Earlier this month, I took a list of the top shows in Apple Podcasts, and drew a map showing how those shows were clustered into “neighbourhoods.” I thought it was pretty cool.
Today, I want to share how I’ve been using the same technique to understand podcast audiences at an even deeper level, and identify niches within niches — many of which were surprising and new to me.
First things first
Before we start, it’s important to remember the basics:
- Apple Podcasts has a list of podcast categories like
Swimming. Individual podcasters choose which category they want their show to appear in.
- Each category in Apple Podcasts has its own top shows chart.
- Many shows in the Apple Podcasts directory include a “Listeners Also Subscribed To” section, which lists related shows based on common audiences.
Knowing this, we can choose any category in Apple Podcasts, look at its top shows chart, and identify neighbourhoods of shows with related audiences, based on their “Listeners Also Subscribed To” data.
With me so far?
Let’s dig in.
A stroll through the Technology podcast neighbourhood
Here at Pacific Content, we work with many tech companies, including Dell, Red Hat, Mozilla, and McAfee, and many of our clients’ shows are listed in Apple’s
Technology is crowded.
It contains more than 55,000 different shows, and doesn’t include any subcategories for specific niches. All tech shows get lumped together into one big bucket. That makes it an excellent candidate for network analysis, which can help us understand the tech podcast landscape in much greater detail.
Here’s a map of neighbourhoods within the
Technology category (click for an interactive version):
Looking at the graph, we can see several neighbourhoods of shows with common audiences. Let’s explore at a few.
Hackers and cybersecurity
One of the most prominent neighbourhoods includes shows about cybersecurity. It includes podcasts for practitioners like Smashing Security and Naked Security Podcast, as well as broader consumer-facing shows like Hackable?, Darknet Diaries, and Malicious Life.
Artificial intelligence and machine learning
Artifical intelligence and machine learning are hot, and it’s no surprise to see a dedicated cluster of shows focused on these topics, including AI Today, Talking Machines, Machine Learning Guide, and Practical AI: Machine Learning & Data Science.
UX and UI
User experience and user interface are interesting because they straddle the worlds of technology and design. A number of UX and UI-focused podcasts decided to list their shows in Apple’s
Technology category, and many of them are linked by common audiences in a neighbourhood that includes Design Details, UXpod - User Experience Podcast, and Awkward Silences.

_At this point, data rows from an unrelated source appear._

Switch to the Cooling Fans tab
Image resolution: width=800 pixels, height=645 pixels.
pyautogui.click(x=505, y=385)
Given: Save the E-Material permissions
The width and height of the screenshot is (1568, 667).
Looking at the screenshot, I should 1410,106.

I was surprised by this one, and it’s a good example of how network analysis helped me identify podcast communities I never would have otherwise thought about.
It seems there’s a tightly-knit neighbourhood of shows about Ham radio, including Ham Radio 360, Ham Radio Crash Course, and 100 Watts and a Wire.

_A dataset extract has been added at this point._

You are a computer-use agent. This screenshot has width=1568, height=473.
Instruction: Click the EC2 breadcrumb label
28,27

Speaking of podcast communities built around specific technologies, we also see a cluster of shows for Tesla enthusiasts, including Elon Musk Pod, Tesla Daily: Tesla News & Analysis, TALKING TESLA, and The Tesla Show — A Tesla Podcast.
Cool. But what can I use this for?
Smart podcasters understand their audience, then build shows designed to serve that audience.
If your show lives inside a big, broad category like
Technology, this type of network graph can help you understand the niches within your category. For example, I recently shared a neighbourhood map of the
Fictioncategory, and the audio drama community immediately started to identify patterns.
If you have a paid media budget, network analysis can help you identify shows to buys ads from. If you don’t have a paid budget, it can help you identify shows to partner, cross-promote, and collaborate with.
If you’re developing a brand new show, a neighbourhood map can help you recognize audience appetites, and identify gaps that could represent programming opportunities.
And if, like Pacific Content, you help brands make original podcasts, a network graph can be a helpful gut check. For example, I was delighted to see three of our clients’ shows appear in entirely different neighbourhoods. Hackable? appears in the cybersecurity neighbourhood. Command Line Heroes appears alongside other developer-focused shows. And IRL: Online Life is Real Life is connected to a number of different neighbourhoods, which makes sense for a broad-appeal show about the health of the internet.
Think about your show. Ask yourself, “Which neighbourhood are we in? Is it the neighbourhood we want to live in? If not, how do we move to a new neighbourhood?”